Below is a function that is called to initiate a bitonic sort, it's shortened to make it more readable. The device list, context, command queue and kernel are created outside and passed to this function. list contains the list to be sorted, size is the number of elements in list.
cl_int OpenCLBitonicSort(cl_device_id device, cl_context context,
cl_command_queue commandQueue, cl_kernel bitonicSortKernel,
unsigned int * list, unsigned int size){
//create OpenCL specific variables
cl_int error = CL_SUCCESS;
size_t maximum_local_ws;
size_t local_ws;
size_t global_ws;
//create variables that keep track of bitonic sorting progress
unsigned int stage = 0;
unsigned int subStage;
unsigned int numberOfStages = 0;
//get maximum work group size
clGetKernelWorkGroupInfo(bitonicSortKernel, device,
CL_KERNEL_WORK_GROUP_SIZE, sizeof(maximum_local_ws),
&maximum_local_ws, NULL);
//make local_ws the largest perfect square allowed by OpenCL
for(i = 1; i <= maximum_local_ws; i *= 2){
local_ws = (size_t) i;
}
//total number of comparators will be half the items in the list
global_ws = (size_t) size/2;
//transfer list to the device
cl_mem list_d = clCreateBuffer(context, CL_MEM_COPY_HOST_PTR,
size * sizeof(unsigned int), list, &error);
//find the number of stages needed (numberOfStages = ln(size))
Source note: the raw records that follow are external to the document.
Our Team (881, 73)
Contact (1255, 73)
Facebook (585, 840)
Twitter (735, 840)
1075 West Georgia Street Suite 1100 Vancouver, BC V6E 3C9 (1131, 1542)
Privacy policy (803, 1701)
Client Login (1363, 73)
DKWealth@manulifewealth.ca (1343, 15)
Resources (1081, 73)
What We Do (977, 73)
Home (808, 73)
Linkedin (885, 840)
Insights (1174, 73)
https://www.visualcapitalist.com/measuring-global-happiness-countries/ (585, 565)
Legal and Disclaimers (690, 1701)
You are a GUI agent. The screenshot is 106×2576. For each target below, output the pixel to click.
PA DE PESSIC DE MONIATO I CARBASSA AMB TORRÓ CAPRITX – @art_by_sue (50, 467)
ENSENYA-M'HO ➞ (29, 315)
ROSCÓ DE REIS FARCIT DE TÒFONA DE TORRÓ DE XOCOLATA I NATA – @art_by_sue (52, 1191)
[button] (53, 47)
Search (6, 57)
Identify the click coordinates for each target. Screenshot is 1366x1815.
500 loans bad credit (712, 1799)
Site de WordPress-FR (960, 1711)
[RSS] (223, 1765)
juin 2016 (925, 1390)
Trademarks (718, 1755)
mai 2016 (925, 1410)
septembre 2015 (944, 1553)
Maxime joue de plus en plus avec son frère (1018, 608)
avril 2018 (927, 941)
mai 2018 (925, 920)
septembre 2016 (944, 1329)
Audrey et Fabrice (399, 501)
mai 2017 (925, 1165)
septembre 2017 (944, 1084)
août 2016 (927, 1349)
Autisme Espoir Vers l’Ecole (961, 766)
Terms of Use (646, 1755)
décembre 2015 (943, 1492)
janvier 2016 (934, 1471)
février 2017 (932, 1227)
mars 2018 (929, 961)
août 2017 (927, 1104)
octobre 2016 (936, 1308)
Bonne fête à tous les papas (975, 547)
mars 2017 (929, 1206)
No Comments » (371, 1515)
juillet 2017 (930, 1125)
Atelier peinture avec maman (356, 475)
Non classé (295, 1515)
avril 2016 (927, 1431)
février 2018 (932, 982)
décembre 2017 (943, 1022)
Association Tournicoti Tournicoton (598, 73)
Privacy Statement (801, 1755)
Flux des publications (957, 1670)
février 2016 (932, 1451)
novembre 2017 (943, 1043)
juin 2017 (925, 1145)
for(numberOfStages = 0; (1 << numberOfStages ^ size); numberOfStages++){
}
//loop through all stages
for(stage = 0; stage < numberOfStages; stage++){
//loop through all substages in each stage
for(subStage = stage, i = 0; i <= stage; subStage--, i++){
//add kernel parameters
error = clSetKernelArg(bitonicSortKernel, 0,
sizeof(cl_mem), &list_d);
error = clSetKernelArg(bitonicSortKernel, 1,
sizeof(unsigned int), &size);
error = clSetKernelArg(bitonicSortKernel, 2,
sizeof(unsigned int), &stage);
error = clSetKernelArg(bitonicSortKernel, 3,
sizeof(unsigned int), &subStage);
//call the kernel
error = clEnqueueNDRangeKernel(commandQueue, bitonicSortKernel, 1,
NULL, &global_ws, &local_ws, 0, NULL, NULL);
//wait for the kernel to stop executing
error = clEnqueueBarrier(commandQueue);
}
}
//read the result back to the host
error = clEnqueueReadBuffer(commandQueue, list_d, CL_TRUE, 0,
size * sizeof(unsigned int), list, 0, NULL, NULL);
//free the list on the device
clReleaseMemObject(list_d);
return error;
}
In this code: clEnqueueReadBuffer says that the commandQueue is invalid. However it was valid when I called clEnqueueNDRangeKernel and clEnqueueBarrier.
When I set numberOfStages to just be 1 and stage to just be 0, so that clEnqueueNDRangeKernel is only called once, the code worked without returning errors (although the result was not correct). There is a problem with calling clEnqueueNDRangeKernel more than once (which I really need to do).
I'm on Mac OS 10.6 Snow Leopard and I'm using Apple's OpenCL 1.0 platform with an NVidia GeForce 9600m. Is running kernels within loops possible in OpenCL on other platforms? Has anyone had problems like this with OpenCL on OS X? What could be causing the command queue to be going invalid?